I es able to get the photos to Lightroom via Apple's "Preview" app. Naming convention is now out of whack but I can at least get to work for the client tomorrow. 
But what is an alternative tool for imports that allows for creating a new folder, changing file names, etc akin to EOS utility? Can Lightroom do this directly? Bridge? Anything from Apple or third party tools? Nothing fancy, simple and safe when connecting to the camera (no accidental deleting of files etc). I hate using card readers with CF cards. 

Thanks


----------



## MiamiC70 (Oct 8, 2016)

Pretty pathetic that yet again Canon manages to drop the ball on an OS release. OSX Sierra was in Beta for a long time and developers had access to it for a long time so I don't comprehend how a major player like Canon manages to screw up over and over. A similar thing happened when OSX Mountain Lion was released.

Also, similar issues are being reported with iOS 10 and Canon CameraConnect app.


----------



## 7enderbender (Oct 10, 2016)

Yes, I agree this is pathetic on, both Canon's and Apple's part. It is what it is. Meanwhile, there really is no other, somewhat automated way to import photos from the camera and assign them to the folders, change file name per my standard convention, etc?


----------



## 7enderbender (Oct 10, 2016)

It seems I actually just found something that might work:

https://helpx.adobe.com/lightroom/help/importing-photos-lightroom-basic-workflow.html


----------



## jprusa (Oct 10, 2016)

I am running 3.5.0 on my Mac and it works better than I thought it would. The bugs that I have found don't cause problems getting files from camera to Mac.


----------



## Eric Haas (Oct 15, 2016)

Are you using Utilities or Utilities 2


----------



## Barrfly (Oct 18, 2016)

I'm having the same problem. 
Found a kind of off the wall remedy , I tried plugging my 5D mk III directing into the computer, then tried plugging the memory card directly into my Mac book pro. Neither worked.
Then I plugged the memory card into my printer and was able to copy and past the photo folder into my computer over the network.... It works but is taking a really long time .


----------



## thinknirmal (Oct 25, 2016)

Try using Image Capture (Spotlight -> Image Capture). While definitely not close to the EOS Utility, it makes the job of copying easy and doesn't lock us out forever.


----------



## Crapking (Oct 25, 2016)

What is wrong with using Lightroom? It will do everything you are asking EOS utility to do (import to specific folder, change filename, add metadata, etc ).


----------



## pwp (Oct 25, 2016)

I've always liked using either Breezebrowser Downloader Pro for comprehensive, customizable import control on my main workstation grade PC, but it's PC-only. I also use PhotoMechanic's (which all photographers should have) Ingest function on my two Macs which still run El Capitan. Fortunately there are all sorts of alternatives for custom import controls. Hell, there's always drag and drop in Finder...

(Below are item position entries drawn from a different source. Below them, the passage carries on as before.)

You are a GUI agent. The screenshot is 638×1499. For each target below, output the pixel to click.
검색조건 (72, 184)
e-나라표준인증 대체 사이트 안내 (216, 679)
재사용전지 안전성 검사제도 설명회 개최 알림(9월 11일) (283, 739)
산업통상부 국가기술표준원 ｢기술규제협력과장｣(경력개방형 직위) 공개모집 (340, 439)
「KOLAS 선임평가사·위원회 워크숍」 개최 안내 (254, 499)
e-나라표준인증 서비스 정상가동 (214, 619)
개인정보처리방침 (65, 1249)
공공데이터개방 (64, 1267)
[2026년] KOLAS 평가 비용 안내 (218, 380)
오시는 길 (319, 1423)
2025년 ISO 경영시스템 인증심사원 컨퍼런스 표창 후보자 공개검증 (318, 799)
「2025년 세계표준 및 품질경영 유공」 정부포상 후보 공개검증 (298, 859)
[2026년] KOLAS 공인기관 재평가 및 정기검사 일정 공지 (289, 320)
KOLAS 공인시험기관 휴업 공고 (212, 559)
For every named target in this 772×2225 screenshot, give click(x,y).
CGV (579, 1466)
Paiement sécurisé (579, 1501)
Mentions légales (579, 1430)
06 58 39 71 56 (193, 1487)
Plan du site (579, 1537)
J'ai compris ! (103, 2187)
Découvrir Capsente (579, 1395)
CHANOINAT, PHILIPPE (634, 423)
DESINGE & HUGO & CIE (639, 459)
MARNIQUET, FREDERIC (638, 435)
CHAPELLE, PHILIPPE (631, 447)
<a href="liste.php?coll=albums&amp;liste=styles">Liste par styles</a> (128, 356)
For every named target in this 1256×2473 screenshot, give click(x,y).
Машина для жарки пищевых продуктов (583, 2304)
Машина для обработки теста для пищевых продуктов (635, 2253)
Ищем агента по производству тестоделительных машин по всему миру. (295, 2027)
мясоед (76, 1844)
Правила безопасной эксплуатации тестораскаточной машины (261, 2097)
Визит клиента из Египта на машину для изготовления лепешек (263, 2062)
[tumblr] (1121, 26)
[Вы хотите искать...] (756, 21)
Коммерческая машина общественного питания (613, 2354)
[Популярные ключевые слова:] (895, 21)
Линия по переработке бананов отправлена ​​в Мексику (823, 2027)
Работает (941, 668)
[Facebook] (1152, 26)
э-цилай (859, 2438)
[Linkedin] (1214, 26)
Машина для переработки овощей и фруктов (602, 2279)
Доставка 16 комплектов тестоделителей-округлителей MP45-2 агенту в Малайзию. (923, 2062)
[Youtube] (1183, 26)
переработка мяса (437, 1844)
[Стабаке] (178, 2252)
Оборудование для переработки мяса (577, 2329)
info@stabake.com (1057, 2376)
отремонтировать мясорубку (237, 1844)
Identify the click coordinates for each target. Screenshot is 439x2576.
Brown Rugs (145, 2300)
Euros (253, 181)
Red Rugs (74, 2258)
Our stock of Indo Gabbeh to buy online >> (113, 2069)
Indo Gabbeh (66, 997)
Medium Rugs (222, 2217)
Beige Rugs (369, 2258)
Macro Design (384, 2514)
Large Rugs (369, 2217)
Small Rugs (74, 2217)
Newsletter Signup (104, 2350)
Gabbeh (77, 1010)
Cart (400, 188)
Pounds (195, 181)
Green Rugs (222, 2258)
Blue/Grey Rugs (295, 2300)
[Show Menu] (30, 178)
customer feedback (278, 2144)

What is more concerning to me is whether Sierra and EOS Utility will play nicely with each other for tethered shooting. A few OS's ago there was a huge mess for months where EOS Utility tethering was unusable. I know you can tether to Lightroom, but it has highly limited functionality compared to EOS Utility. It's not often I'll defend Canon software over Adobes or just about any other, but in regard to functional tethering, EOS Utility wins.

-pw


----------



## Claudelec (Nov 1, 2016)

Hello mac users...
Updating Sierra to last version 10.12.1 makes EOS Utility 2 usable through USB link on my 70D


----------